## Aim of the task
Omit the pictures and return exactly the stretch of the material below from the line with "Image resolution: width=1536" through the line with "Given: Switch to the 插入 (Insert) ribbon tab".

## Input for this task
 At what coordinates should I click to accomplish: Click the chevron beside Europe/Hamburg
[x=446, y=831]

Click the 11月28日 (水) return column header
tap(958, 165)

==

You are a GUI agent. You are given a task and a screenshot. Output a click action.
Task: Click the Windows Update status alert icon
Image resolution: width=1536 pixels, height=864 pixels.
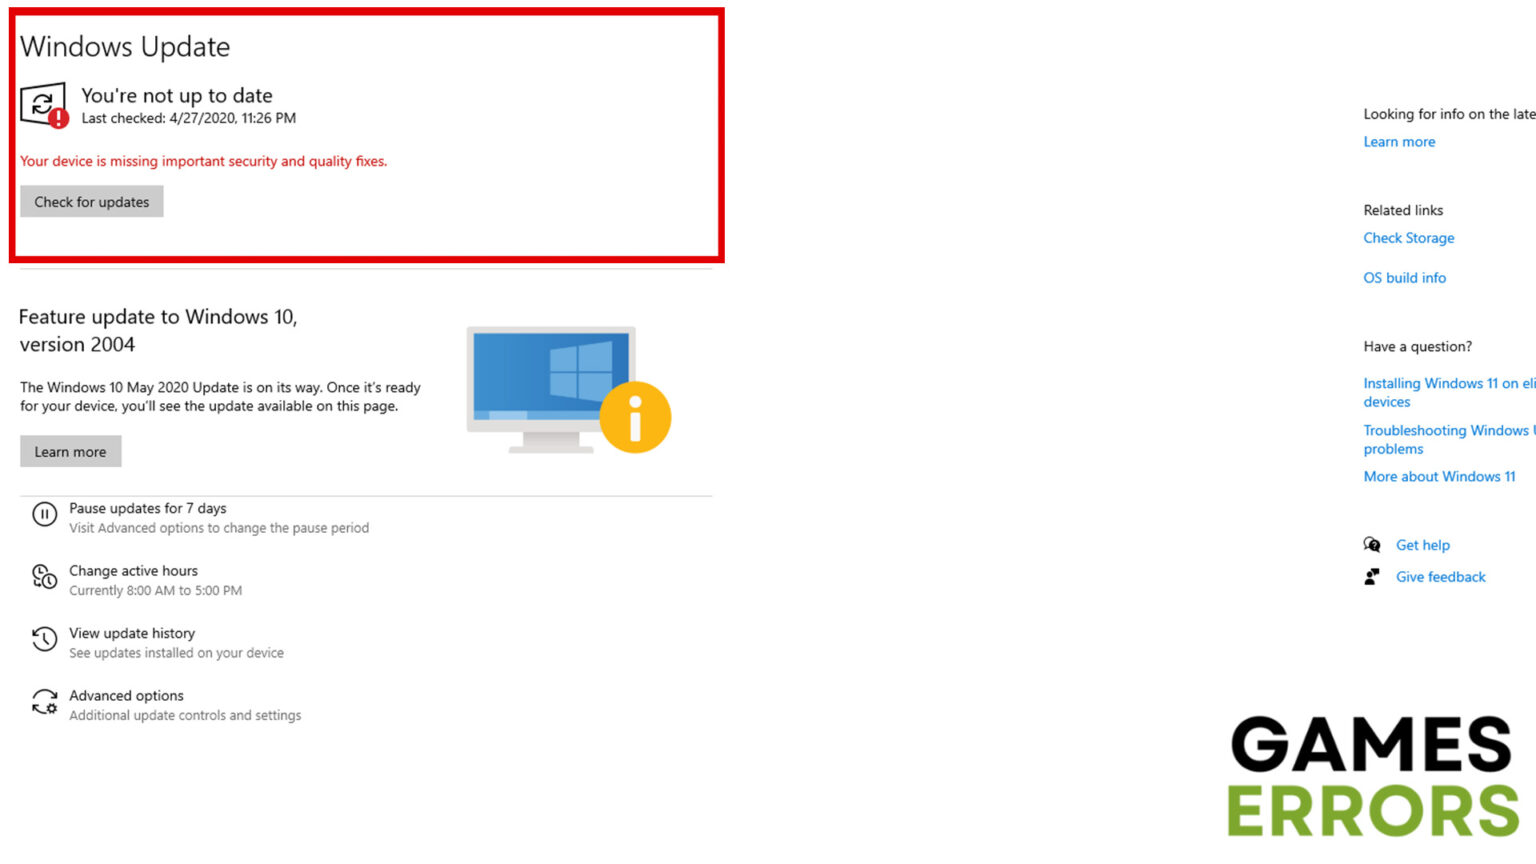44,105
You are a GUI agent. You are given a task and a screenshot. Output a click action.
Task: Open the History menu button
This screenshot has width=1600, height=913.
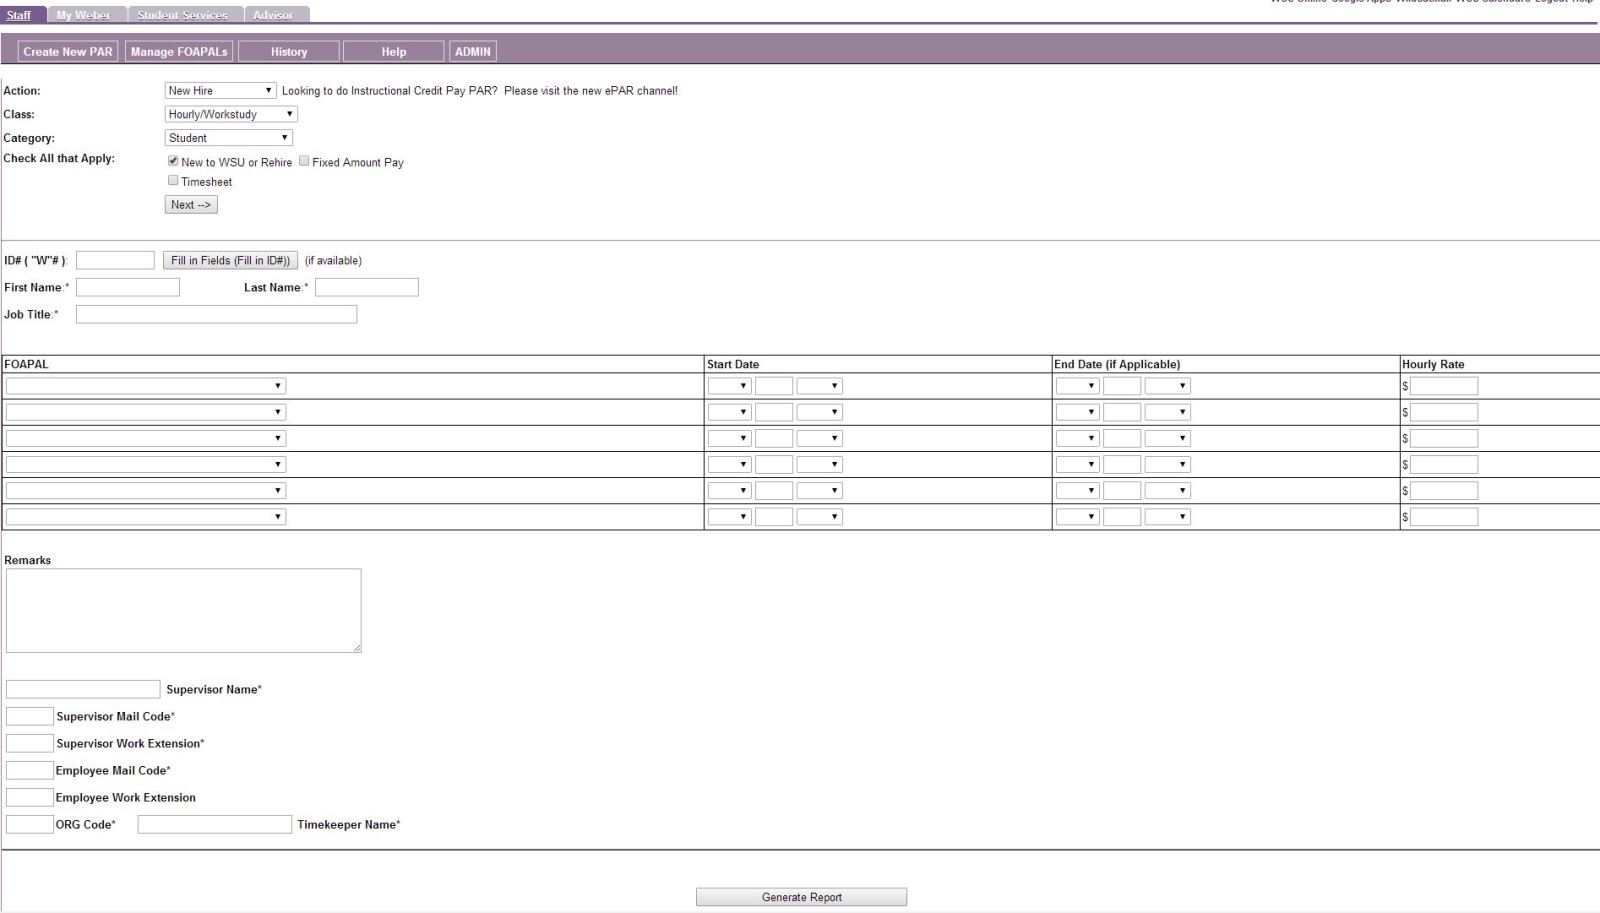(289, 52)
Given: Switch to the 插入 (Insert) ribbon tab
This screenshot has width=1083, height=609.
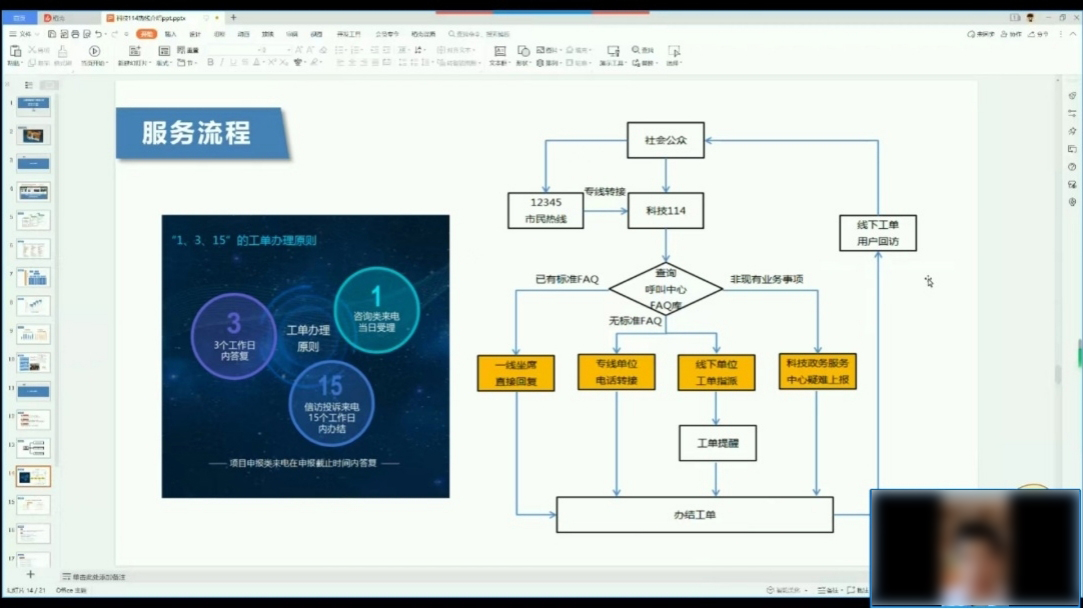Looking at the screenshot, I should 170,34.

--

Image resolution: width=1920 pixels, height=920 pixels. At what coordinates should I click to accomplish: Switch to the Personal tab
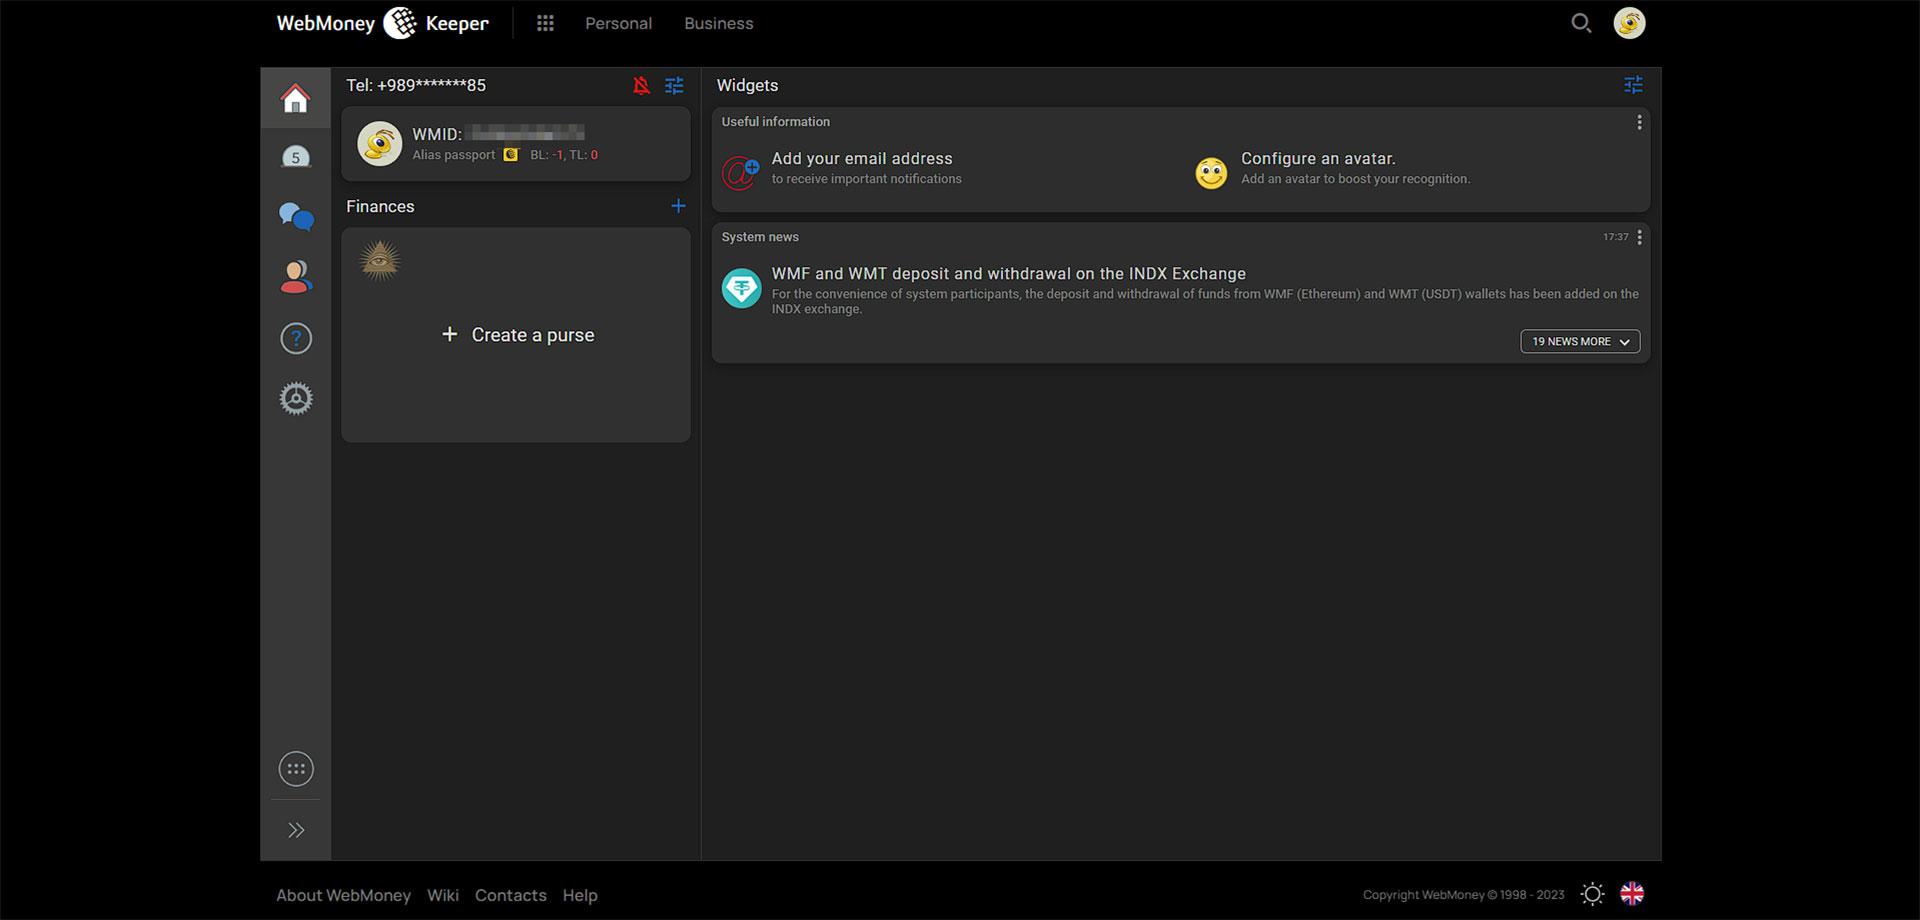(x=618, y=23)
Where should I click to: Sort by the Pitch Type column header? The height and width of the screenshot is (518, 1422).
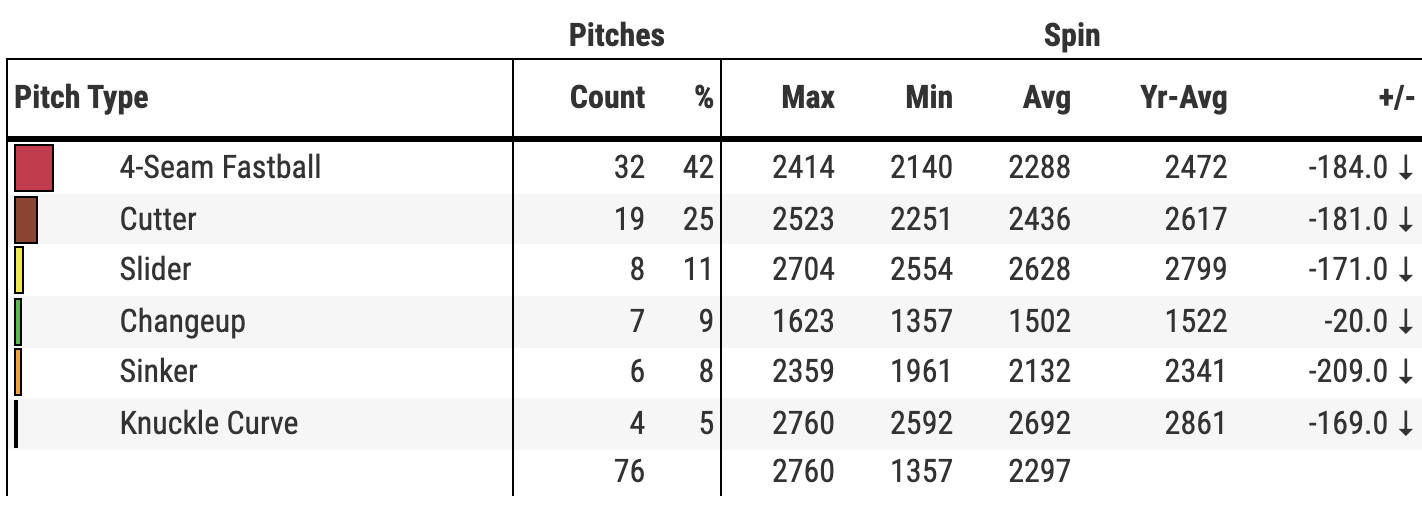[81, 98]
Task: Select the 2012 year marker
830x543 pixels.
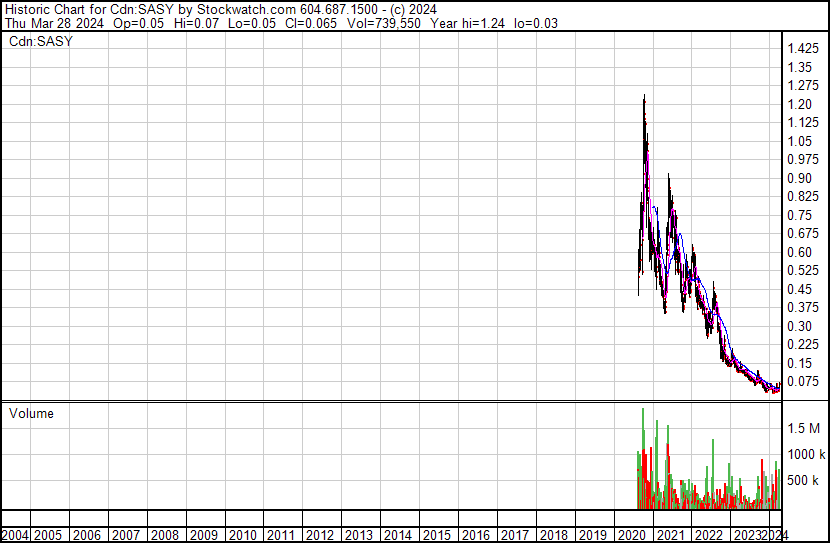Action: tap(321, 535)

## Answer box
Image resolution: width=1536 pixels, height=864 pixels.
44,105
You are a GUI agent. You are given a task and a screenshot. Output a click action.
Task: Open the History menu button
This screenshot has width=1600, height=913.
(289, 52)
Given: Switch to the 插入 (Insert) ribbon tab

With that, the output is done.